Bu sözler uluslararası medyada geniş yer buldu; Türkiye’de ise çoğu zaman görmezden gelindi.
SERVETİYLE 7. SIRADA YER ALDI
2025 yılı itibarıyla Hamdi Ulukaya, Forbes Türkiye listesinde 2,3 milyar dolarlık servetiyle 7. sırada yer alıyor. TIME dergisi tarafından “Dünyanın En Etkili 100 İnsanı” arasında gösterildi. Chobani ise Fast Company tarafından “en yenilikçi şirketler” listesine girdi.
FENERBAHÇE’YE UZANAN YOL
Ve bu yıl, Hamdi Ulukaya’nın ismi Türkiye’de yeniden gündeme geldi. Bu kez siyasetten ya da CNN röportajından değil; Fenerbahçe’ye verdiği dev sponsor desteğiyle. Chobani, 2 yıllığına kulübün sponsorlarından biri oldu.
Basın toplantısında söylediği “Sayın Başkan, değerli yönetim kurulu üyeleri, kıymetli Fenerbahçe ailesi, tüm Türkiyeliler ve halkımız” sözleri nedeniyle ırkçı çevrelerin hedefi haline geldi. Oysa Ulukaya’nın bu sözleri, hem Kürt kimliğine vurgu içeriyor hem de birlikte yaşamanın mümkün olduğuna dair umut taşıyordu.

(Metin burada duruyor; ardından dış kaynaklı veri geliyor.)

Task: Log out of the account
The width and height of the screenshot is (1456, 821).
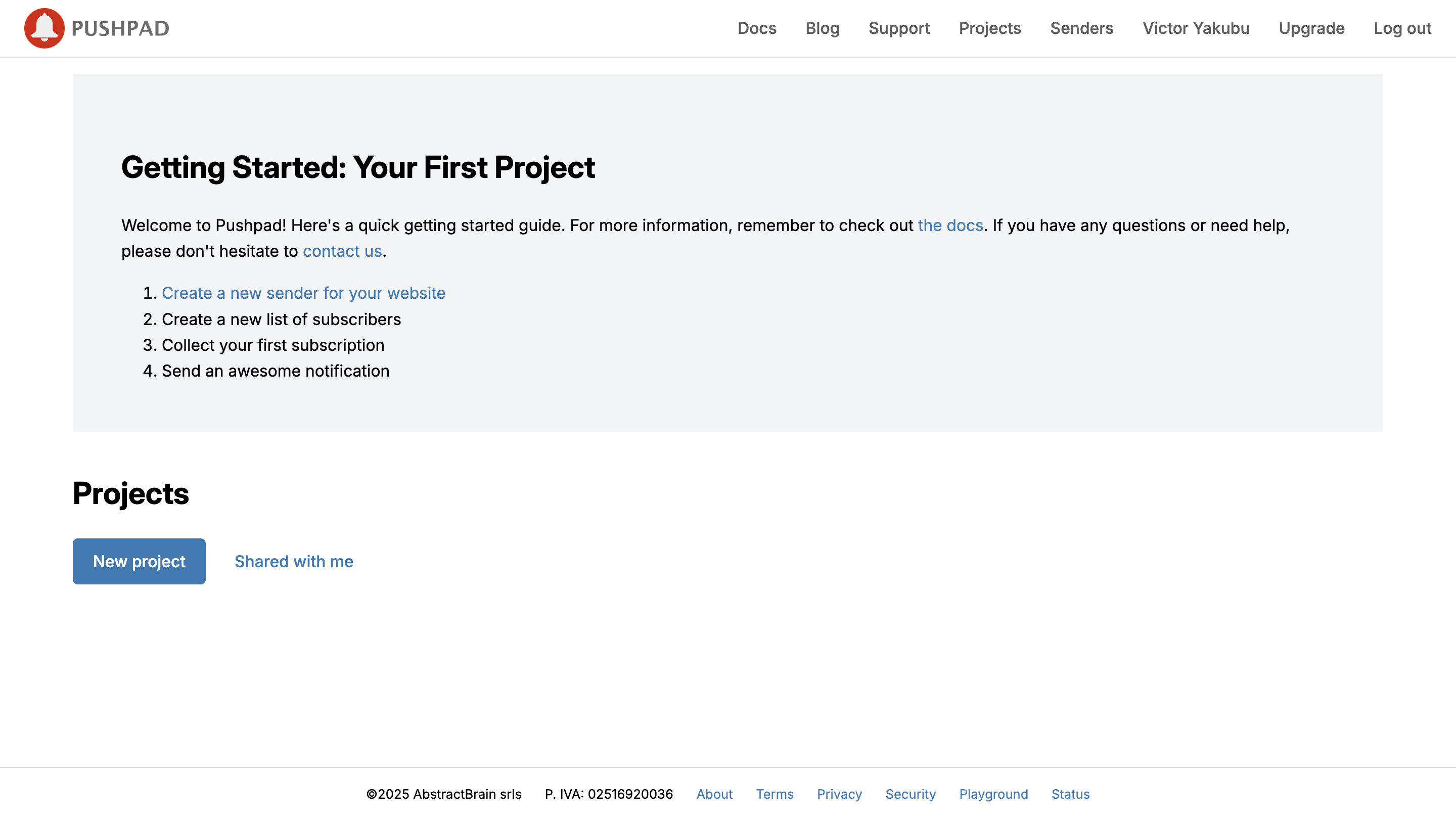Action: 1402,28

Sponsorluk anlaşması sonrası Cumhurbaşkanı Recep Tayyip Erdoğan’la yaptığı görüşme ise tüm bu sosyal çıkışlarının ardından “politik manevra” olarak değerlendirildi.
Kimilerine göre bu, Chobani’nin Türkiye pazarı için yaptığı stratejik bir hamleydi; kimilerine göre ise bir “barış mesajı.”
Hamdi Ulukaya’nın hikâyesi sadece bir başarı öyküsü değil. Bu aynı zamanda, Türkiye’nin yarım asırdır çözemediği Kürt meselesinin, kişisel bir travmayla nasıl evrensel bir iyiliğe dönüşebileceğinin göstergesi.
Bugün Erzincan’daki bir yaylada doğan, adı belki doğum kâğıdına bile doğru yazılmamış bir çocuk, New York’un göbeğinde kurduğu fabrikada sadece yoğurt değil; adalet, umut ve dayanışma da üretiyor.
Belki de asıl başarı, tam da bu: Kimliğinden utanmadan, tarihinden kaçmadan ve başkalarının kimsesizliğini kendi sorumluluğu sayarak büyümek.